*** Information shown Section Begins ***

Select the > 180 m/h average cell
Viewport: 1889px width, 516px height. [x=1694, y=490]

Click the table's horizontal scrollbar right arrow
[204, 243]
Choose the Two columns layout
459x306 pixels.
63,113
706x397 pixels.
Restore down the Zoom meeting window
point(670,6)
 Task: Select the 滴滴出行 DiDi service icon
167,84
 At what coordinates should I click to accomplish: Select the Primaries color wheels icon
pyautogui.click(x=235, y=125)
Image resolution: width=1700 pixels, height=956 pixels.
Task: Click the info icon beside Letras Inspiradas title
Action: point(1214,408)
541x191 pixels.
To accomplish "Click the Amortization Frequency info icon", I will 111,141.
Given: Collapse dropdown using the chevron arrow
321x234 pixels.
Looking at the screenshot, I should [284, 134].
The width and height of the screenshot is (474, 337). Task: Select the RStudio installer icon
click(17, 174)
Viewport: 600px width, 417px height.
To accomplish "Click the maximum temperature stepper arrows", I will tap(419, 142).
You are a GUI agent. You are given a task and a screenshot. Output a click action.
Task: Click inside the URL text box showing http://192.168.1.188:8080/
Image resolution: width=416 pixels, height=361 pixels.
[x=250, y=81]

*** Information shown Section Ends ***

## What you will do
Copy exactly the lines that begin with the one containing "The width and" and continue to the end of the records, both included, and nothing more.

## Response to the task
The width and height of the screenshot is (474, 337). Task: Select the RStudio installer icon
click(17, 174)
Viewport: 600px width, 417px height.
To accomplish "Click the maximum temperature stepper arrows", I will tap(419, 142).
You are a GUI agent. You are given a task and a screenshot. Output a click action.
Task: Click inside the URL text box showing http://192.168.1.188:8080/
Image resolution: width=416 pixels, height=361 pixels.
[x=250, y=81]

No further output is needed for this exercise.